In 2002, Tyson mounted Supercollider at South London Gallery and then the Kunsthalle Zürich in Switzerland. The name of the exhibition, derived from the popular name for the CERN particle accelerator in Geneva, indicated the significance of scientific ways of seeing and thinking about the world to Tyson's art at this time.

In December 2002, Tyson was awarded the British visual arts award, the Turner Prize. The other shortlisted artists that year were Fiona Banner, Liam Gillick and Catherine Yass.
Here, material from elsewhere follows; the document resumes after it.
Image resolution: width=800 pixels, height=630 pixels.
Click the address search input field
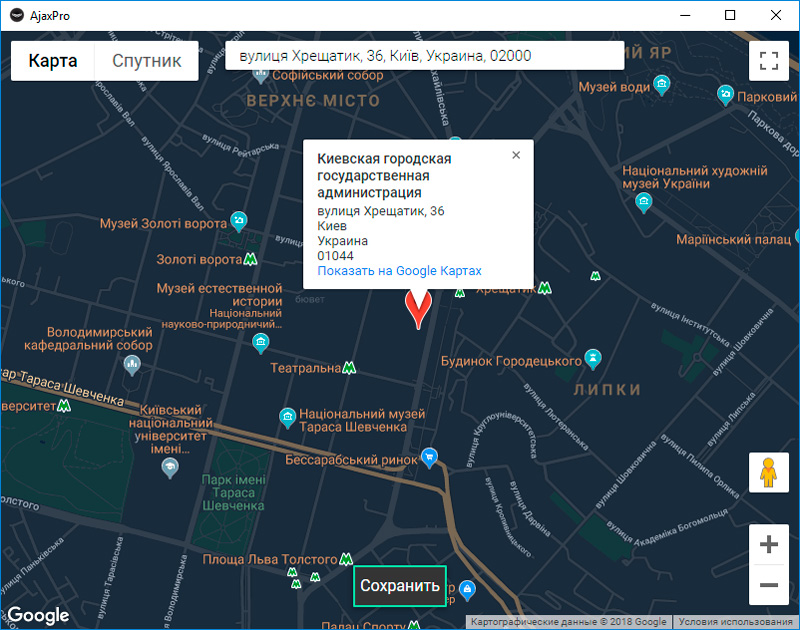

The Turner Prize was notorious that year not so much for the controversial nature of the work of the shortlisted artists as in previous years, but because of the comments of then Culture Minister Kim Howells. His comments that the Turner Prize exhibition at Tate Britain consisted of "cold, mechanical, conceptual bullshit" were greeted with both approval and criticism in the media.

In 2005,  The following year, Tyson first exhibited his most monumental and ambitious work to date, Large Field Array, in the Louisiana Museum of Modern Art in Denmark, which then travelled to the De Pont Museum of Contemporary Art in the Netherlands and The Pace Gallery in New York.  In 2009 Tyson's work was shown at the Hayward Gallery as part of the group exhibition "Walking in My Mind".

Artworks

The Artmachine Iterations
Only a fraction of the instructions issued from the Artmachine were realised as artworks (the Artmachine generated around 12,000 proposals which are still unmade), but many of the playful and inventive mixed media works that were created include a twenty-four foot painting made from bathroom sealant, and a painting using toothpaste and music CDs.

Large Field Array
Described by Walter Robinson as "nothing less than a complete Pop cosmology",  Large Field Array comprises 300 modular units, most formed from into implied 2-foot cubes; the cubes are arranged into a grid occupying both the floor and walls of a gallery when installed. Each highly crafted cubic sculpture represents a unique yet highly recognizable feature of the world, from popular culture to natural history. Sculptures as diverse as a representation of American Donald Trump’s wedding cake, a chimney with a bird on top of it with a satellite dish, and a chair made of skeletons, were all constructed and arranged. The installation invited the viewer/participant to negotiate his or her own path through a seemingly random assortment of images and ideas, echoing the mental processes which create free associations between disparate phenomena which so fascinate Tyson.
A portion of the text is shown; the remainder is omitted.